Home > Media release: JBIC and commercial banks shamelessly agree to finance Van Phong 1, despite multiple unresolved issues
Media Release

Media release: JBIC and commercial banks shamelessly agree to finance Van Phong 1, despite multiple unresolved issues

19 April 2019

19 April 2019

The decision by the Japan Bank for International Cooperation (JBIC) and a consortium of commercial banks to finance the proposed Van Phong 1 coal-fired power station in Vietnam has been branded as shameless and cowardly by clean energy advocates.

JBIC announced on its website that financing had been concluded, despite:

  • Van Phong 1’s Environmental and Social Impact Assessment (ESIA) revealing air pollution rates would be up to nine times higher than those of the average Japanese coal power station,
  • The community consultation process was handled by the local government instead of an independent entity, and no evidence that replacement livelihoods were offered to dozens of families relocated from the area,
  • The fact that Van Phong 1 plans to use supercritical boiler technology, which is not allowed under the OECD sector understanding on coal power stations.

JBIC met with Market Forces earlier in the week, confirming the above points as correct and undertaking to receive and act on further information before proceeding to finance the project.

“JBIC has just proven itself a wholly untrustworthy and cowardly organisation”, said Market Forces Executive Director Julien Vincent.

“Having undertaken just days ago to receive and act on new information that indicates Van Phong 1 would breach the bank’s social and environmental guidelines, JBIC has instead rushed out a pre-holiday approval in an attempt to avert public scrutiny and accountability for the impacts this project would create for the environment and livelihoods.”

“It takes bad faith to another level with an institution can commit to respecting process and following up material concerns, then proceed to provide a US$1.2 billion subsidy to a polluting and disruptive project.

This week also saw DBS and OCBC, Singapore’s largest banks, introduce policies to stop funding new coal power lending.
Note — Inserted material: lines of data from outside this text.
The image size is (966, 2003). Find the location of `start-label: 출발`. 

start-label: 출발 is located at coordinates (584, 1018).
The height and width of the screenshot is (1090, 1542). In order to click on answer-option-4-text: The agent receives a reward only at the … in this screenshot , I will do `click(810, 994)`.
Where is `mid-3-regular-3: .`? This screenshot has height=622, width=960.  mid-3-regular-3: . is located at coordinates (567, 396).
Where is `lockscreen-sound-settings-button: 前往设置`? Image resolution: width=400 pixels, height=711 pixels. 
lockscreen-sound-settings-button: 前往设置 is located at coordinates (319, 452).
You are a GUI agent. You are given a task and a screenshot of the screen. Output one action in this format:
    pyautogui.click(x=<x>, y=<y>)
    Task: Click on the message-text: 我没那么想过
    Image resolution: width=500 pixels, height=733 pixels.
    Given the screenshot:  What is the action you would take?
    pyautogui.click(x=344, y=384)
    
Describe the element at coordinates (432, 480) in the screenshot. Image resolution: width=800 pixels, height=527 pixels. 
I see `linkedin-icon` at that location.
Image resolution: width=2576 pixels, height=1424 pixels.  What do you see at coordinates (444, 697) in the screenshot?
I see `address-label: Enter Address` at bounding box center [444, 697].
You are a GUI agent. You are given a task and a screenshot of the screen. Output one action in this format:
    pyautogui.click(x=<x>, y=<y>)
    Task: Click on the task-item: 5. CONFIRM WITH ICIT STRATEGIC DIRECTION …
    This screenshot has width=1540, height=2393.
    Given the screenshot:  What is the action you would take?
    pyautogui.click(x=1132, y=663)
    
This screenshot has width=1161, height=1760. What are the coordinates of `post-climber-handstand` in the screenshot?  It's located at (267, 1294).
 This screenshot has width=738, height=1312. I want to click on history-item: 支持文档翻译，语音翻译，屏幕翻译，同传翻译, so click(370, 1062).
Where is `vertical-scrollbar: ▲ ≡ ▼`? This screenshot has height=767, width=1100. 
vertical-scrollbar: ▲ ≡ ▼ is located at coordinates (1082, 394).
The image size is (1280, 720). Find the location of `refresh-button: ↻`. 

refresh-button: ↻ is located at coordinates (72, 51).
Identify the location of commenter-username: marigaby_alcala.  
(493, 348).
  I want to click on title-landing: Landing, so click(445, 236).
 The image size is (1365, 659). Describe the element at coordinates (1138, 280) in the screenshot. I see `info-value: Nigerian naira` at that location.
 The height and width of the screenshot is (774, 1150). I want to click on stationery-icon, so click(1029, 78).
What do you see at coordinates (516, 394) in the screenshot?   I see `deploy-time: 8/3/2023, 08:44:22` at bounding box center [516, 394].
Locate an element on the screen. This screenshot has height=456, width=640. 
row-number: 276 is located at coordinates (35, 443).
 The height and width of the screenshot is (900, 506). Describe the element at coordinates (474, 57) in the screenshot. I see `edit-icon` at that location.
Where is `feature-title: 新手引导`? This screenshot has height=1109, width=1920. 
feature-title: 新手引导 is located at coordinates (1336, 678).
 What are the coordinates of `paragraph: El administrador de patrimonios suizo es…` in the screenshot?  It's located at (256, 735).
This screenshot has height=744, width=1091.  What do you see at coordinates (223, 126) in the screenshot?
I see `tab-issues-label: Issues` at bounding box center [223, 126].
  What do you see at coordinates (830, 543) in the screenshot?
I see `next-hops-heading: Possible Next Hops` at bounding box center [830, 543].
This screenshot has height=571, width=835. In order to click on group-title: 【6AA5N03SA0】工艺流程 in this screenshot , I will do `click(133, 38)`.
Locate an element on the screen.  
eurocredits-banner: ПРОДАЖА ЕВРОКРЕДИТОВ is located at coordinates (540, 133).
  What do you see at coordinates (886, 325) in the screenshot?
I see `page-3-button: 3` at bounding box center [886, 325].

However, these policies made space for projects they were already in negotiation to finance to continue, and Van Phong 1 was among those projects.

“We hope DBS and OCBC enjoyed their 24-72 hours of feeling green this week”, said Mr Vincent. “They are as aware as any other bank of the impacts that Van Phong 1 would pose to people the environment and climate. Everything about this project points to why DBS and OCBC should move away from coal, yet they chose to undermine their own climate credibility just days after improving their policy”.

“It is shameful that JBIC decided to finance a new coal power in Vietnam when just one day earlier, international civil society called PM Abe to act on climate change”, said Ayumi Fukusaka, Friends of the Earth Japan Campaigner for Climate and Energy.

The statement can be seen below:

“Building new coal power plants accelerates climate change and everyone on the planet, including Japanese people, will suffer from its consequences.

“In Vietnam, people are already suffering from severe air pollution and the effects of climate change. It is unacceptable to finance coal, let alone an inefficient coal power. It worsens pollution and people’s lives.

“JBIC must immediately stop financing Van Phong 1.”

Shin Furuno, Senior Regional Campaigner, East Asia Finance, 350.org said “Japans big three commercial banks – MUFG Bank, Sumitomo Mitsui Banking Corporation (SMBC) and Mizuho Bank – have just demonstrated their wholly inadequate policies on coal financing and the urgent need to update their credit policies in line with the Paris Agreement.

“In particular, SMBC’s support for this project is disappointing given their recent endorsement of the UN Principles for Responsible Banking, which commits banks to align their business strategies with the goals of the Paris Agreement.”